Best Horseback Riding Spots in Wyoming - Wyoming Magazine


Best Horseback Riding Spots in Wyoming


Best Horseback Riding Spots in Wyoming

Wyoming consists of nearly a million square miles of land but less than half a million residents, resulting in a massive amount of open land to traverse. The vast quantity of wilderness makes Wyoming home to some of the best horseback riding spots in the country. Whether you’re a horse owner looking to be immersed in nature or a novice looking to gain experience while surrounded by breathtaking wilderness, this list has something for you.

Bighorn National Forest

Sitting on nearly 1 million acres, Bighorn National Forest sits in the northern part of the state. A must-see area of the forest is a section named Cloud Peak Wilderness. The Wilderness is a nearly 200,000-acre plot of land that is only accessible by foot and on horseback, offering a full-on wild country experience. The forest is free to the public, but specific campgrounds do have a small charge. Overnight camping with horses is allowed, but the forest does require that all horse feed be seed-free.

Grand Teton National Park

Over 300,000 acres of pure Mother Nature can be found at Grand Teton National Park. The park sets up in the northwest corner of the state, just south of Yellowstone. The onsite lodge offers trail rides for riders of every level of experience, including entry levels, making it a perfect option for anyone that doesn’t own their own horse or those that have very little experience riding trails. They do require that children be at least eight years old and no shorter than four feet tall. There is also a maximum weight limit of 225 pounds because they provide the horses. Wagon rides are offered as well.

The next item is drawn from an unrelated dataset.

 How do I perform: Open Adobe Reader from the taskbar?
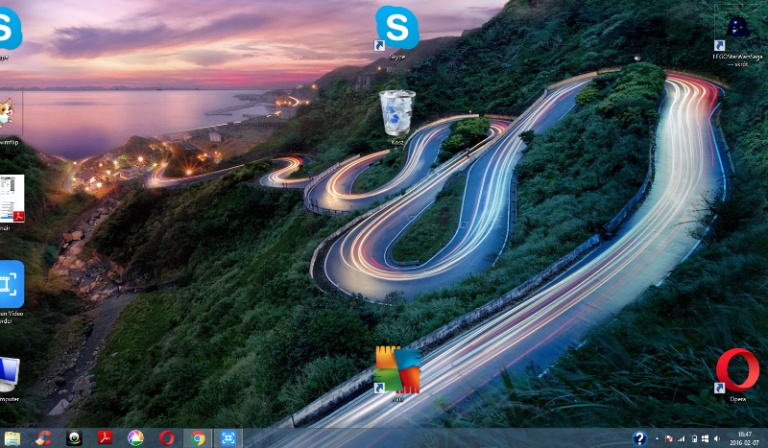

The tours can be scheduled for as a little as one hour and up to three hours, and the prices range from $40 to $75 depending on the trail selection you choose. Different trail rides offer the chance to view different landmarks like Heron Pond, Emma Matilda Lake and Jackson Lake Overlook. The rides are offered May to September.

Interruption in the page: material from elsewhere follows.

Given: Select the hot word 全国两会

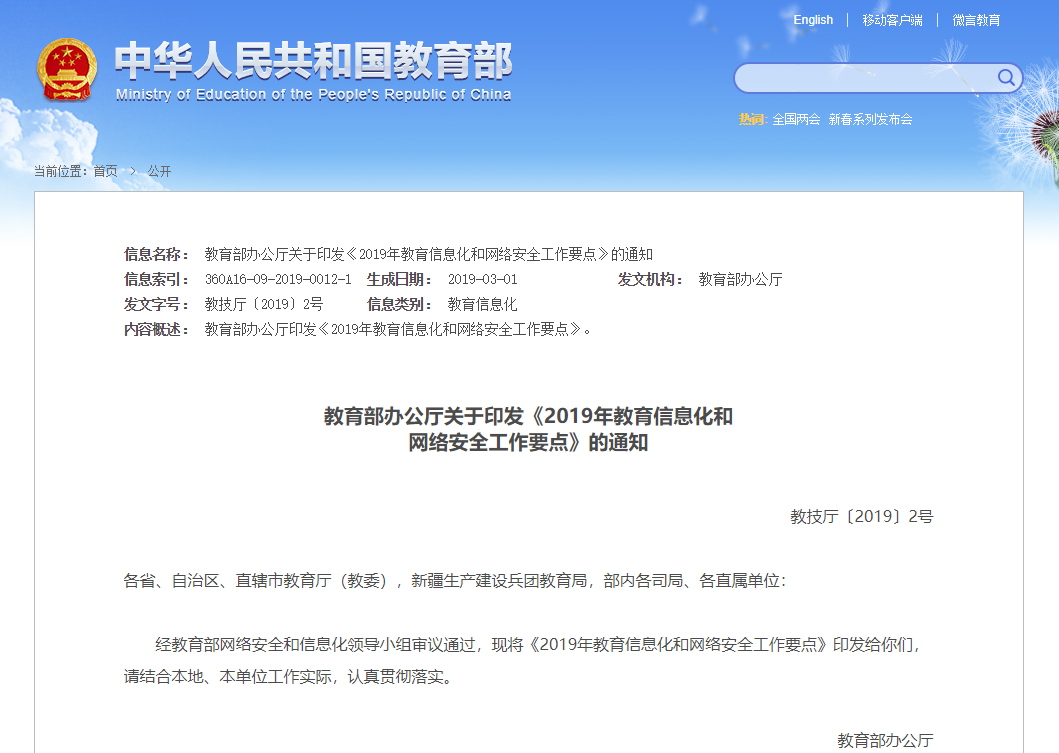Looking at the screenshot, I should (797, 118).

A very small town that sits in the valley known as Jackson Hole, Jackson has a rich history that continues today. Before the mid 19th century, Native American tribes were the only inhabitants in the area, but it eventually brought in fur trappers from the colonies in the east because of the rich wildlife. The area is even referred to as the “Last of the Old West.” Local riding options offer one and two hour rides along with half-day or full day riding trips through the areas right around the town. Horses are provided.

Targhee National Forest

If you prefer a more intense journey in the Jackson Hole area, then the four-day guided ride through the Targhee National Forest may be a better option. Provided by Teton Wagon Train and Horse Adventures, the ride winds through Wyoming backcountry and offers three nights under the stars. Food is provided and meals are cooked similar to that of the pioneers of past — Dutch Ovens over a fire. The riding trips are offered weekly from June to August.

Curt Gowdy State Park

This state park doesn’t offer guided horse riding services, but they do allow overnight camping with the horses, including a free horse corral near the Aspen Grove Campground. Wyoming residents are required to pay a $4 per day fee and $10 fee for camping. Out of state visitors must pay a $6 per day fee and $17 for camping. The park is open year-round, but horse riding is best suited for the months of May through September. Riding is restricted to a specific area termed Area 17.

Outlaw Trail Ride

The outlaw trail ride offers views of the backcountry not seen from other rides as the majority of event occurs on private land. The ride is a four-day journey that covers 100 miles of wilderness through hills, canyon and forests, including areas that were once touched by Butch Cassidy. This trip costs around $1000.

Medicine Lodge Archeological Site

Medicine Lodge is one of the most history-rich sites in the US, displaying signs of life that go back 10,000 years. There is a public corral for overnight campers and nearly endless trails over the 12,000 acres that pass through grasslands, meadows and arid areas. Be sure to check out the Paint Rock Canyon and Dry Fork Canyon trails.

Bitterroot Ranch

This dude ranch, located in Dubois, has been owned by the same family since the 1970s. Bitterroot Ranch offers a very private, week-long experience. Instead of a long, multi-day ride, the ranch provides daily activities like riding lessons, jumping courses and cattle drives. The riders return to their private cabins nightly.

Yellowstone National Park

Yellowstone National Park offers guided tours on horseback through Xanterra Parks and Resorts, but visitors can also bring their own horses and camp out overnight from May to July. It’s important to keep in mind that the weather changes constantly, so be prepared for snow, rain and heat within the same day.